And finally, an anecdote about Blastoff Comics. I’ve been writing for Blastoff for years now, and I don’t think I’ve ever shared a story about Blastoff. I don’t live near the shop, but the first time I had the pleasure of visiting, I was reminded of something that I knew, just from the way Scott Tipton spoke of the shop. He wanted to make Blastoff more than just a place where you come and get your pulls and debate the latest comic book movie casting news. I say this not because I am writing for Blastoff, and not because Scott is a friend, but because it is true, and is important to me – Blastoff is a haven of discovery.

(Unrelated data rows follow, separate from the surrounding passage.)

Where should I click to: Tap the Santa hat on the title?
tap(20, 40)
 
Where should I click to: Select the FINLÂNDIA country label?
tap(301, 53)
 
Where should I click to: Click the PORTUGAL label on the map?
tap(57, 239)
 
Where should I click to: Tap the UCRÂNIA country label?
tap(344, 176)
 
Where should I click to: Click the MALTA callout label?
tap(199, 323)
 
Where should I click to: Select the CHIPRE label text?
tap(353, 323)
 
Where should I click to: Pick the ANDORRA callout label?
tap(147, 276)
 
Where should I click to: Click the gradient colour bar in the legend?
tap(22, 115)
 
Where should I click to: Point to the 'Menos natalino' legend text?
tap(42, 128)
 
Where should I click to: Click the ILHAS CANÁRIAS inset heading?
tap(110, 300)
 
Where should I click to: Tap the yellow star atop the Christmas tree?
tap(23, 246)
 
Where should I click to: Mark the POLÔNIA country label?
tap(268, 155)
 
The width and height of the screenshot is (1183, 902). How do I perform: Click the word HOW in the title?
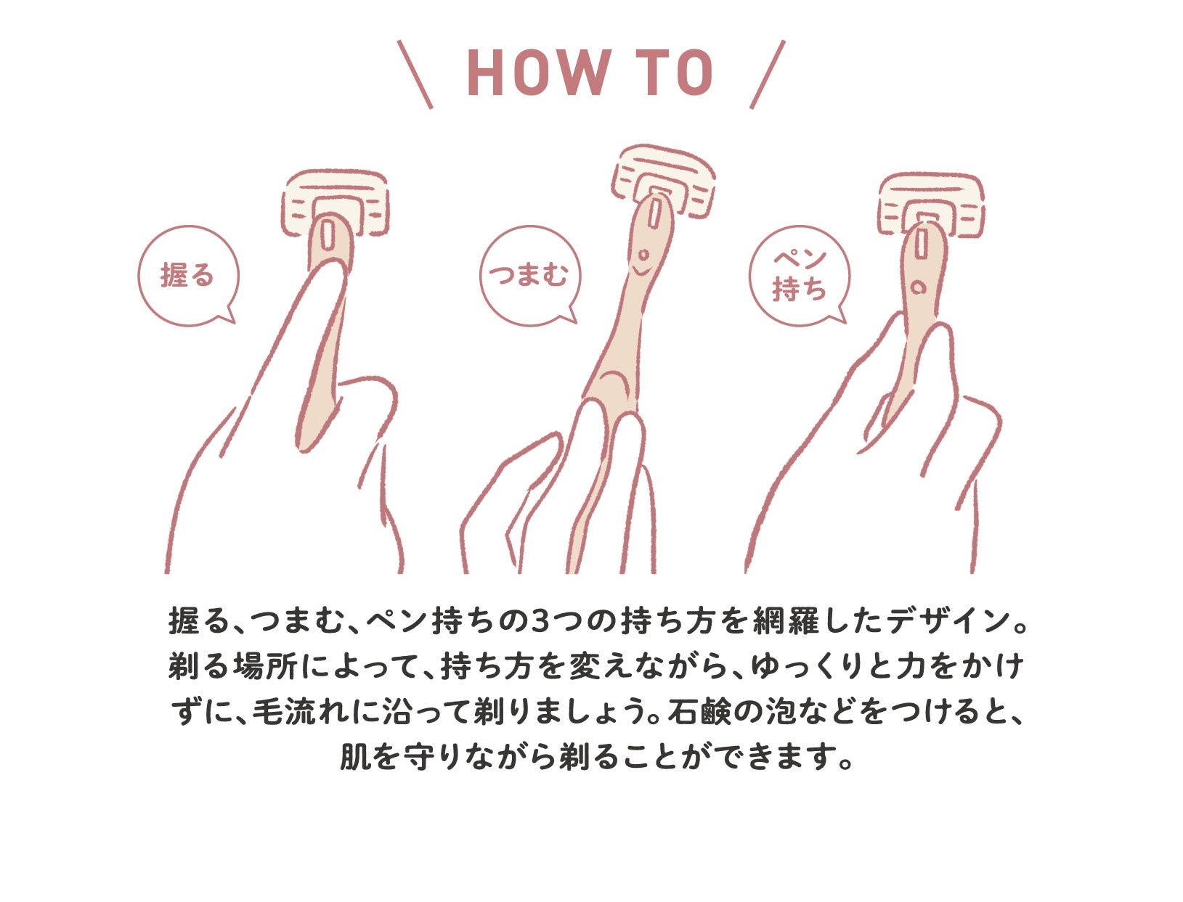coord(540,73)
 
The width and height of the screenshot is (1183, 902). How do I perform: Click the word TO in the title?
coord(675,73)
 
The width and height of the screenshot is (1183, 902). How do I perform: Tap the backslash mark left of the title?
coord(415,74)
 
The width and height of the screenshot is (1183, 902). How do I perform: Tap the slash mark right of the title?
coord(768,74)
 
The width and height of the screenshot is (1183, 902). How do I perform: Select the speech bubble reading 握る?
coord(188,275)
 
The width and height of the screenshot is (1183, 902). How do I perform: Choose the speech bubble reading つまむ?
coord(530,275)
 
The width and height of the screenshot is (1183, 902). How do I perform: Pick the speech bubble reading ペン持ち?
coord(800,275)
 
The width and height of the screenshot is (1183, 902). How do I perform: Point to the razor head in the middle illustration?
coord(664,181)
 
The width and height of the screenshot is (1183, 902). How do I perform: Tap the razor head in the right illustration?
coord(931,205)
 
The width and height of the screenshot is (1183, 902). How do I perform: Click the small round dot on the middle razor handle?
coord(643,254)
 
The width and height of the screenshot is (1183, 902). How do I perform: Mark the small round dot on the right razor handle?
coord(917,287)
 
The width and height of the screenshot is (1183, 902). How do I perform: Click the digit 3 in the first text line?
coord(540,621)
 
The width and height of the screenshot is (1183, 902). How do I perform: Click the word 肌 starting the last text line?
coord(355,757)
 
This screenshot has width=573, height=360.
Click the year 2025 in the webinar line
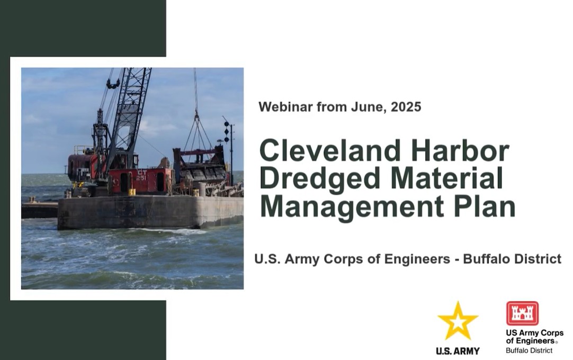[x=406, y=107]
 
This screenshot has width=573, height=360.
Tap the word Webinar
[x=286, y=107]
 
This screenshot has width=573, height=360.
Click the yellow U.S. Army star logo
[x=458, y=321]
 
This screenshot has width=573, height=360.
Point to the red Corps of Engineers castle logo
[x=522, y=313]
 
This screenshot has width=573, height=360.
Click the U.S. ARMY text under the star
[x=458, y=351]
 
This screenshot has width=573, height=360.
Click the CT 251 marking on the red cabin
[x=141, y=175]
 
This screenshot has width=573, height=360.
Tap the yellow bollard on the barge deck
[x=132, y=192]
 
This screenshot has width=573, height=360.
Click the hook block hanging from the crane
[x=113, y=84]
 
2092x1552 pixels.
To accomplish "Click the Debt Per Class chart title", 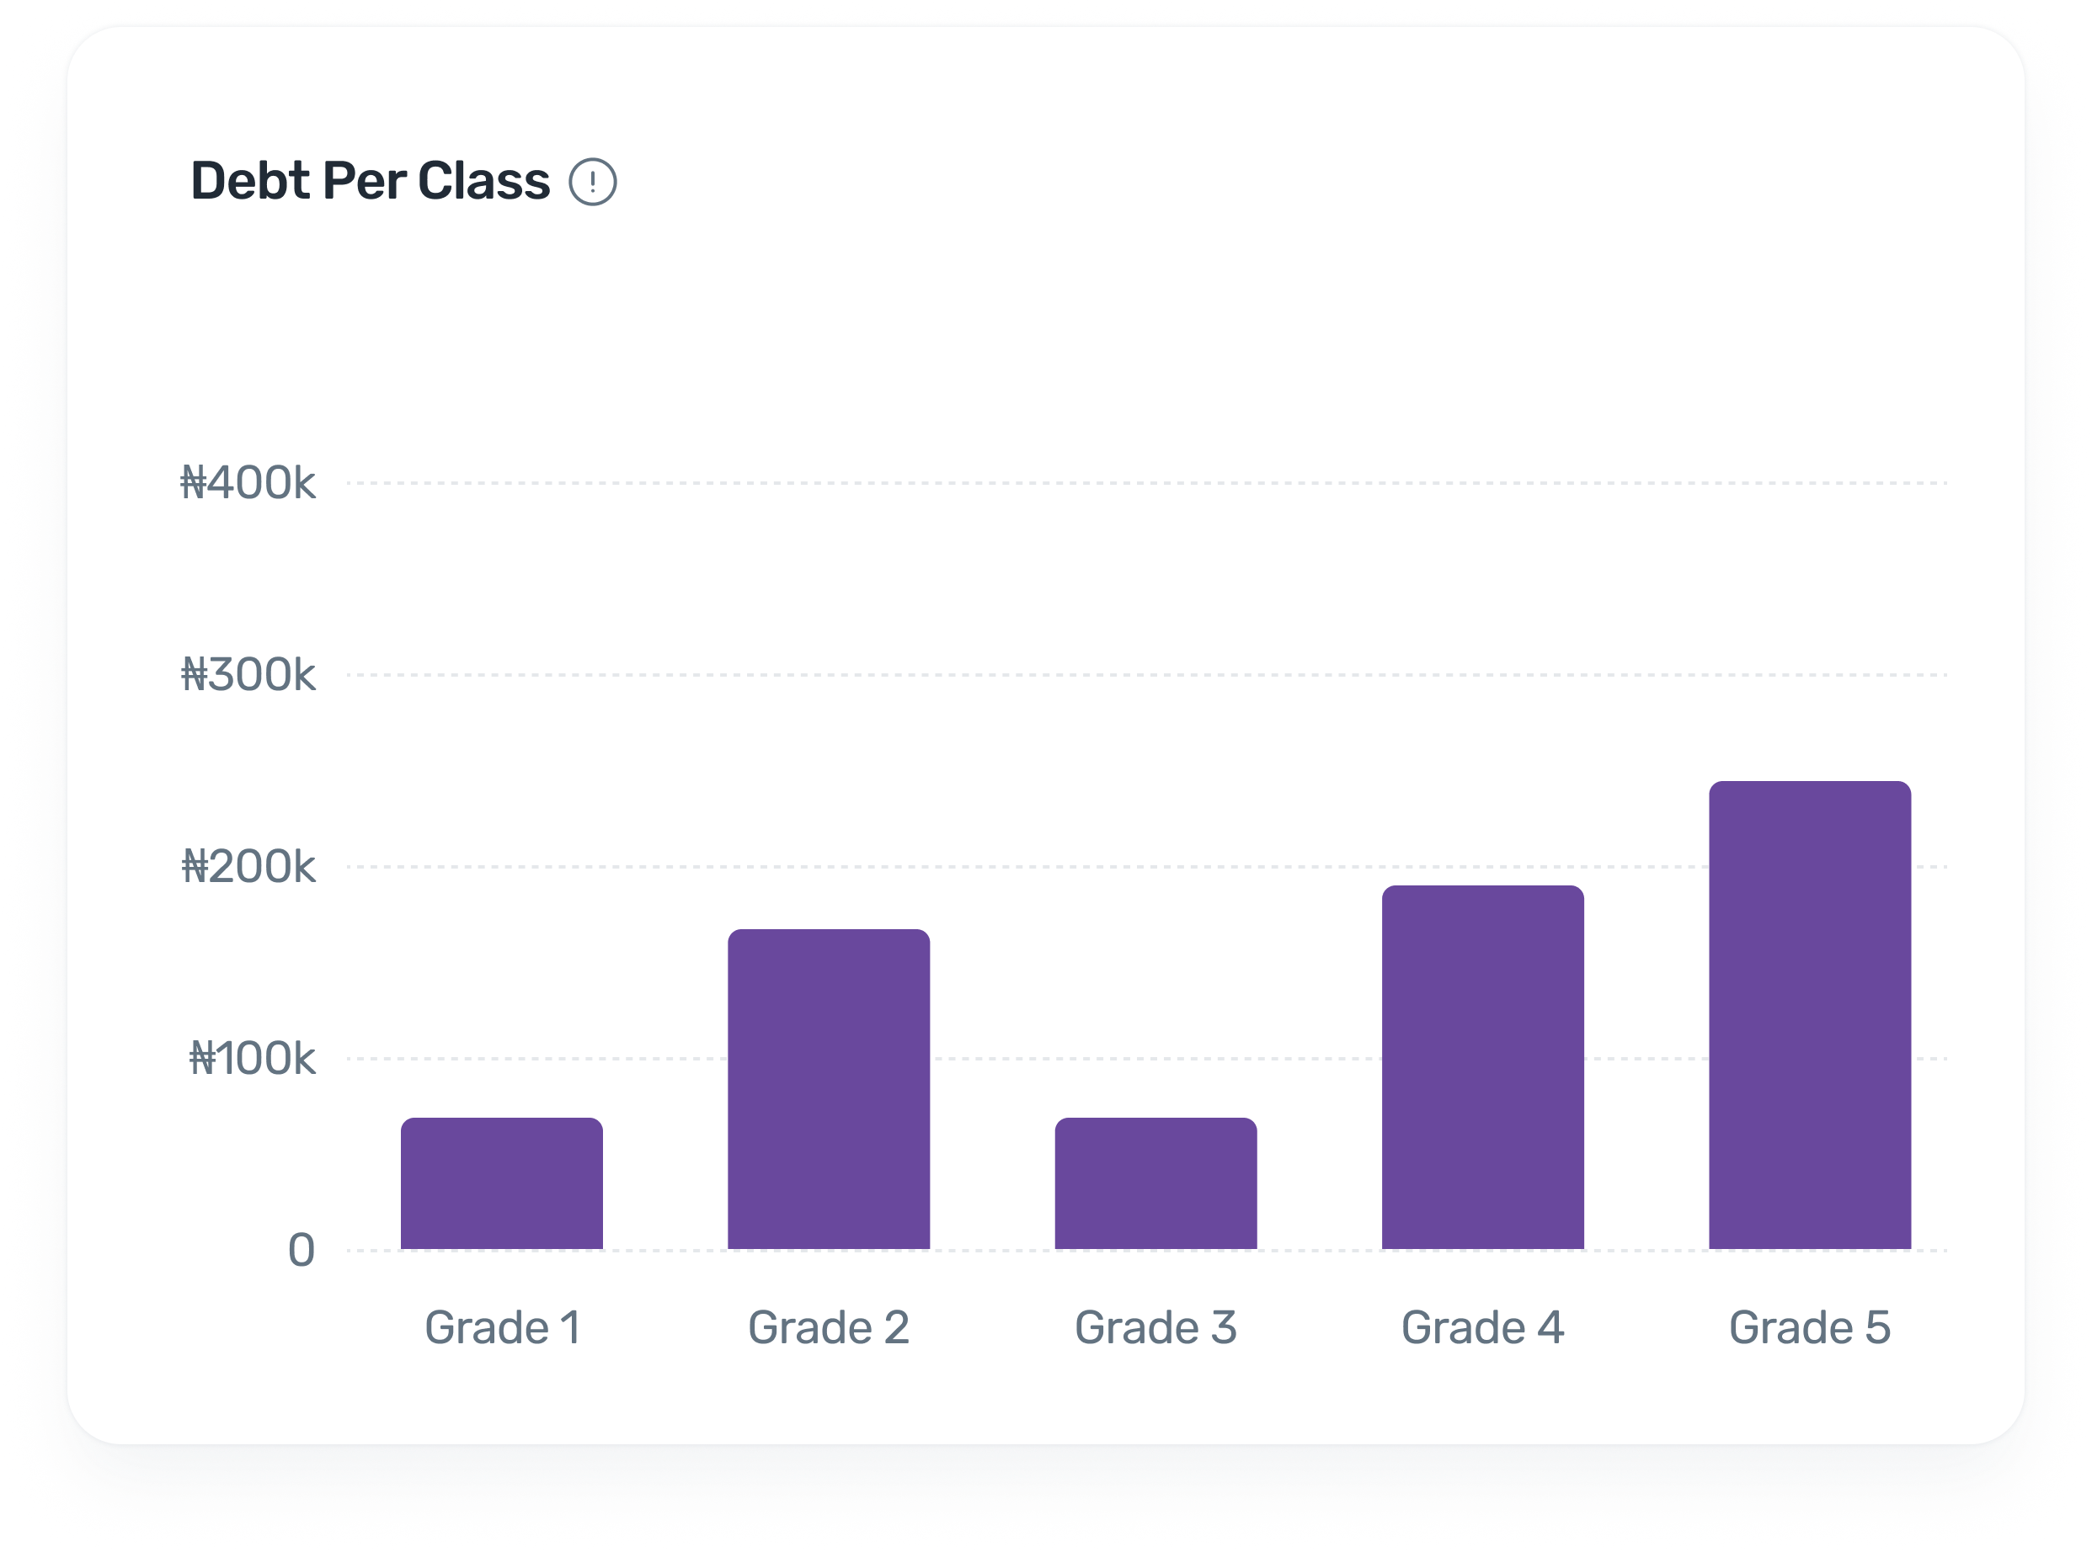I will coord(371,181).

After having read Blankets countless times, and seeking out every bit of Craig Thompson’s work I could, I walked into Blastoff Comics and, while chatting with Scott, found a CD on the shelf with Craig and Raina embracing on the cover. I was stunned to learn that it was an album by the band Tracker, recorded as a soundtrack for Blankets. Of course I bought it, took it home, and found myself enjoying Blankets in an entirely new way – something I thought, after all this time, was impossible.

I have changed in the time I’ve read Blankets and, each time, the meaning of the book and the way my life shaped around and adjacent to it has changed as well. When I read Blankets again, with a span of years between now and then, I can only wonder what new stories it will tell.